**Assignment**
The listing has to be given again in full and exactly.

**Data supplied**
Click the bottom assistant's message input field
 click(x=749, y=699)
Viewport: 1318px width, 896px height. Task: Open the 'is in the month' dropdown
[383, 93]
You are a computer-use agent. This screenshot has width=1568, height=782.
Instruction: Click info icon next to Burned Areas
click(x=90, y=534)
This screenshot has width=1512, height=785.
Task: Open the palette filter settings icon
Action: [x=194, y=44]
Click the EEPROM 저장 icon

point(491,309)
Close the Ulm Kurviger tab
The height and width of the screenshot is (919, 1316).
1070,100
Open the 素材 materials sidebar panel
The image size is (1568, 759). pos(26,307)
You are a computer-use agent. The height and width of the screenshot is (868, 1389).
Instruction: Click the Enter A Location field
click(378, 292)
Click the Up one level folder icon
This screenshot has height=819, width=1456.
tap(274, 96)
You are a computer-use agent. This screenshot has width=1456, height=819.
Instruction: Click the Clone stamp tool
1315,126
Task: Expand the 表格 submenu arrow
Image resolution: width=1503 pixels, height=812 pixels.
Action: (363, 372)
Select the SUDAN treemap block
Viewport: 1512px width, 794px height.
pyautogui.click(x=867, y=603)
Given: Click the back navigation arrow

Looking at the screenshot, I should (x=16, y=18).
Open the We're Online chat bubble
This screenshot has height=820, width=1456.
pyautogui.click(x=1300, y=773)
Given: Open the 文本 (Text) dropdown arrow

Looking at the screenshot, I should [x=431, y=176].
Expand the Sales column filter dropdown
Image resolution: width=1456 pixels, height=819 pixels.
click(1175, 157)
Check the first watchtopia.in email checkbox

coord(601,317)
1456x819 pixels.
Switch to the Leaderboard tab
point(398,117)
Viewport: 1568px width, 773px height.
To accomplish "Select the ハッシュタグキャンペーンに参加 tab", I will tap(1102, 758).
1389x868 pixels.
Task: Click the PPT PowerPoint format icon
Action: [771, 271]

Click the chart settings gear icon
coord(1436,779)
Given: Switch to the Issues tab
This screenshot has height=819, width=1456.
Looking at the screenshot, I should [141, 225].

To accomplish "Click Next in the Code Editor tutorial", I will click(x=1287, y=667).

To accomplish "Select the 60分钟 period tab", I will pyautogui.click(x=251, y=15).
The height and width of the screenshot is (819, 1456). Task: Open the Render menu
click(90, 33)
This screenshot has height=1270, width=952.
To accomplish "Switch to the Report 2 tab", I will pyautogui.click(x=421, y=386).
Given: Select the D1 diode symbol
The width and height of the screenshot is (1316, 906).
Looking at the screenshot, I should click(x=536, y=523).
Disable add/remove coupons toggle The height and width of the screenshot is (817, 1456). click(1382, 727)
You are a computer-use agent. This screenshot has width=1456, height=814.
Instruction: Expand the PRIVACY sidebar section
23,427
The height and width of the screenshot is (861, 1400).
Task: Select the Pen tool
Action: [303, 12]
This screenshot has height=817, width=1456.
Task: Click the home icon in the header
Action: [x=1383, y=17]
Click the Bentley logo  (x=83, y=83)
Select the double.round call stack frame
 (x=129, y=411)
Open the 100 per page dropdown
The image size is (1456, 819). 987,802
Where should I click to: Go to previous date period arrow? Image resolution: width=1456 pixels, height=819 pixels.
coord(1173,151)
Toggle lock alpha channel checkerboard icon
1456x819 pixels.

**Answer to the problem**
Click the bottom assistant's message input field
 click(x=749, y=699)
Viewport: 1318px width, 896px height. Task: Open the 'is in the month' dropdown
[383, 93]
You are a computer-use agent. This screenshot has width=1568, height=782.
Instruction: Click info icon next to Burned Areas
click(x=90, y=534)
This screenshot has width=1512, height=785.
Task: Open the palette filter settings icon
Action: [x=194, y=44]
Click the EEPROM 저장 icon

point(491,309)
Close the Ulm Kurviger tab
The height and width of the screenshot is (919, 1316).
1070,100
Open the 素材 materials sidebar panel
The image size is (1568, 759). pos(26,307)
You are a computer-use agent. The height and width of the screenshot is (868, 1389).
Instruction: Click the Enter A Location field
click(378, 292)
Click the Up one level folder icon
This screenshot has height=819, width=1456.
tap(274, 96)
You are a computer-use agent. This screenshot has width=1456, height=819.
Instruction: Click the Clone stamp tool
1315,126
Task: Expand the 表格 submenu arrow
Image resolution: width=1503 pixels, height=812 pixels.
Action: (363, 372)
Select the SUDAN treemap block
Viewport: 1512px width, 794px height.
pyautogui.click(x=867, y=603)
Given: Click the back navigation arrow

Looking at the screenshot, I should (x=16, y=18).
Open the We're Online chat bubble
This screenshot has height=820, width=1456.
pyautogui.click(x=1300, y=773)
Given: Open the 文本 (Text) dropdown arrow

Looking at the screenshot, I should [x=431, y=176].
Expand the Sales column filter dropdown
Image resolution: width=1456 pixels, height=819 pixels.
click(1175, 157)
Check the first watchtopia.in email checkbox

coord(601,317)
1456x819 pixels.
Switch to the Leaderboard tab
point(398,117)
Viewport: 1568px width, 773px height.
To accomplish "Select the ハッシュタグキャンペーンに参加 tab", I will tap(1102, 758).
1389x868 pixels.
Task: Click the PPT PowerPoint format icon
Action: [771, 271]

Click the chart settings gear icon
coord(1436,779)
Given: Switch to the Issues tab
This screenshot has height=819, width=1456.
Looking at the screenshot, I should [141, 225].

To accomplish "Click Next in the Code Editor tutorial", I will click(x=1287, y=667).

To accomplish "Select the 60分钟 period tab", I will pyautogui.click(x=251, y=15).
The height and width of the screenshot is (819, 1456). Task: Open the Render menu
click(90, 33)
This screenshot has height=1270, width=952.
To accomplish "Switch to the Report 2 tab", I will pyautogui.click(x=421, y=386).
Given: Select the D1 diode symbol
The width and height of the screenshot is (1316, 906).
Looking at the screenshot, I should click(x=536, y=523).
Disable add/remove coupons toggle The height and width of the screenshot is (817, 1456). click(1382, 727)
You are a computer-use agent. This screenshot has width=1456, height=814.
Instruction: Expand the PRIVACY sidebar section
23,427
The height and width of the screenshot is (861, 1400).
Task: Select the Pen tool
Action: [303, 12]
This screenshot has height=817, width=1456.
Task: Click the home icon in the header
Action: [x=1383, y=17]
Click the Bentley logo  (x=83, y=83)
Select the double.round call stack frame
 (x=129, y=411)
Open the 100 per page dropdown
The image size is (1456, 819). 987,802
Where should I click to: Go to previous date period arrow? Image resolution: width=1456 pixels, height=819 pixels.
coord(1173,151)
Toggle lock alpha channel checkerboard icon
1456x819 pixels.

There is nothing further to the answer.